## [Input for this task]
□ □ □ □ □

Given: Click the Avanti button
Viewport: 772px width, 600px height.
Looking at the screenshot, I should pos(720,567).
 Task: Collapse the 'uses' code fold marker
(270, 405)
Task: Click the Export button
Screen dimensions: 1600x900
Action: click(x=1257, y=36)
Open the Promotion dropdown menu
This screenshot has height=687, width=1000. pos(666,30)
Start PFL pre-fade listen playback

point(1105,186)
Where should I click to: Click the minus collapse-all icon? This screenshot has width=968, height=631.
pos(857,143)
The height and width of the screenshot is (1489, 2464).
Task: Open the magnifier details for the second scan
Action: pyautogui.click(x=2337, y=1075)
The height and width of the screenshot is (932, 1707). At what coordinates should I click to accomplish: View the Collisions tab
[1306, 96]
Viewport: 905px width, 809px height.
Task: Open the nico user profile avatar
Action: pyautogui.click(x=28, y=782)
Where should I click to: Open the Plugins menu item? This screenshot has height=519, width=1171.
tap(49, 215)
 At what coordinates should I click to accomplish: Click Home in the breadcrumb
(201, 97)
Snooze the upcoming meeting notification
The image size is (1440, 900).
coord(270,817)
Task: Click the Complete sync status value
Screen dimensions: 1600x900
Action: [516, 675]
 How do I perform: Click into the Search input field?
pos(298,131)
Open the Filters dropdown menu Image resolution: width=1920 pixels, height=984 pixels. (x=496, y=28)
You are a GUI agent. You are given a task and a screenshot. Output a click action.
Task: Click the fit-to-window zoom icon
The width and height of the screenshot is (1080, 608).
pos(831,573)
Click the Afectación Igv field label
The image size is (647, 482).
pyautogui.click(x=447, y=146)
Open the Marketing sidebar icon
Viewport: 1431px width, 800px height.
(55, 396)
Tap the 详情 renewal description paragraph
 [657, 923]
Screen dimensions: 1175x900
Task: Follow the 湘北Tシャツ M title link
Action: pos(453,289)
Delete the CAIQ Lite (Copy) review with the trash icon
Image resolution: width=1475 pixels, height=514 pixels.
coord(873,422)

□ □ □ □ □

## [Goal of the exercise]
Take the stretch of lines above from the one containing "Snooze the upcoming meeting notification" through the one containing "You are a GUI" and repeat it exactly, adding no other line.

## [Task result]
Snooze the upcoming meeting notification
The image size is (1440, 900).
coord(270,817)
Task: Click the Complete sync status value
Screen dimensions: 1600x900
Action: [516, 675]
 How do I perform: Click into the Search input field?
pos(298,131)
Open the Filters dropdown menu Image resolution: width=1920 pixels, height=984 pixels. (x=496, y=28)
You are a GUI agent. You are given a task and a screenshot. Output a click action.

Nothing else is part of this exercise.